Erst in der Breschnew-Ära nahm das Militär in ausgewählten Abschnitten von der Ödnis Besitz. Nach Ende der Sowjetunion 1991 wurden die meisten Stützpunkte aufgegeben. Erst 2013 nahm die Luftwaffe den Flugplatz Temp auf den Neusibirischen Inseln – eine der unwirtlichsten Gegenden weltweit – wieder in Betrieb. "Diesmal werden wir für immer bleiben", sagte der Staffel-Kapitän gleich nach der Landung auf der von Wind und Wetter arg mitgenommenen Piste vor laufender Kamera des russischen Staatsfernsehens.

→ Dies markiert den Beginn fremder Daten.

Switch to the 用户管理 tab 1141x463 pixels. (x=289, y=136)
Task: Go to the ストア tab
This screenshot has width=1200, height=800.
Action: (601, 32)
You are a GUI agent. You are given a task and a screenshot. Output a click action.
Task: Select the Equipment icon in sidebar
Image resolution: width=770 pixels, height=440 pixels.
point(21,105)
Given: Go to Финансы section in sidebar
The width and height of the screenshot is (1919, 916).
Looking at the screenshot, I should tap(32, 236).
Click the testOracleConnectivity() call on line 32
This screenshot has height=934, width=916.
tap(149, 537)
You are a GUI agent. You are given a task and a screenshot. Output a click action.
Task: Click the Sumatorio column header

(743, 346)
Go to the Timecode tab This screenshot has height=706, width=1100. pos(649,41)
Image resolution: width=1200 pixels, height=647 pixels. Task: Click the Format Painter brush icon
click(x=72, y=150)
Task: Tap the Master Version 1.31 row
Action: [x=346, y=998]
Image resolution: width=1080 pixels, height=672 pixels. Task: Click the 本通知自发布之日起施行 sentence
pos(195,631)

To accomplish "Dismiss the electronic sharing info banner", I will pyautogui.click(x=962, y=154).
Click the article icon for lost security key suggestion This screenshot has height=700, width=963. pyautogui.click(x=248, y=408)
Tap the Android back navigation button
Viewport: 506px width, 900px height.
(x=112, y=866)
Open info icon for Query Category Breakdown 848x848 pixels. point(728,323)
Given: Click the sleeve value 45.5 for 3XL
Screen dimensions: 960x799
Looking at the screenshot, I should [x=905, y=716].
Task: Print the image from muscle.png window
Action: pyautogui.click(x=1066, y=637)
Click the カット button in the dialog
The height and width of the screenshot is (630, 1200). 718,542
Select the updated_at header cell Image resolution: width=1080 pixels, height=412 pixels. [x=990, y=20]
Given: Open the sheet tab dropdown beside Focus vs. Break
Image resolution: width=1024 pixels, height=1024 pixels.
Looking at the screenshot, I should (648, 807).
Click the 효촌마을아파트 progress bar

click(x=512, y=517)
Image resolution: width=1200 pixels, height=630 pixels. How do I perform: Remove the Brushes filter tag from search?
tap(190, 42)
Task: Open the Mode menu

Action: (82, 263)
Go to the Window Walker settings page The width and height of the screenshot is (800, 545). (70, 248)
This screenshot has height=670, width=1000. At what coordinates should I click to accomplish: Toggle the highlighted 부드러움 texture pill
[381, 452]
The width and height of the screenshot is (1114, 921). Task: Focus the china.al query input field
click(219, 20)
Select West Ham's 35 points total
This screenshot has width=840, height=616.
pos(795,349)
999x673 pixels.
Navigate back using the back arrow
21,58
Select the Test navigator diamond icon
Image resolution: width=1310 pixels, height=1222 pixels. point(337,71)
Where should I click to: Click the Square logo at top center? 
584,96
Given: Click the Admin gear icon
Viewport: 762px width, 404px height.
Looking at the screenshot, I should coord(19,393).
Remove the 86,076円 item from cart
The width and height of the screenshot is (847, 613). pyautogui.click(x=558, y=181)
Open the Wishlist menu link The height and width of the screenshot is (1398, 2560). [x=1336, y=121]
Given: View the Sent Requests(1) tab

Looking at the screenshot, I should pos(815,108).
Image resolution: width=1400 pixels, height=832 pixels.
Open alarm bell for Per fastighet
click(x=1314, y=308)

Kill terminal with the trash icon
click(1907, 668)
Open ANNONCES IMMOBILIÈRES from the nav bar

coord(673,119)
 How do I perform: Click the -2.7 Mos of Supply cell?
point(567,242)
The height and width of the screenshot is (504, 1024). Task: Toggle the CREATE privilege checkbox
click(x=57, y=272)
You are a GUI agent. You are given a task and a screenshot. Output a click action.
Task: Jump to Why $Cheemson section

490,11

Worten folgten bereits Taten. Auch auf anderen Flugplätzen im Eismeer. Und neben der neuen Piste auf der im Westen vorgelagerten Insel soll auf Franz-Josef-Land auch jener Flugplatz wieder in Betrieb genommen werden, wo in Zeiten der Blockkonfrontation sowjetische Langstreckenbomber mit Atomraketen in den unterirdischen Hangars standen, um im Ernstfall Richtung USA zu starten.

Nahkampfübung auf Eis

Auf den Neusibirischen Inseln soll zudem ein Marine-Stützpunkt entstehen. Darüber hinaus sollen neue Radare aufgestellt und die Grenztruppen verstärkt werden. Auch auf der Halbinsel Tschukotka im äußersten Nordosten, das von Alaska nur durch die 80 km breite Beringstraße getrennt ist, sollen die dort bereits stationierten Truppen aufgestockt werden und U-Boote Arktis-Einsätze üben.

Auf der an NATO-Mitglied Norwegen grenzenden Kola-Halbinsel, die weit in die kalte, graue Barentssee hineinragt, übt das Heer derweil den Nahkampf im Eis.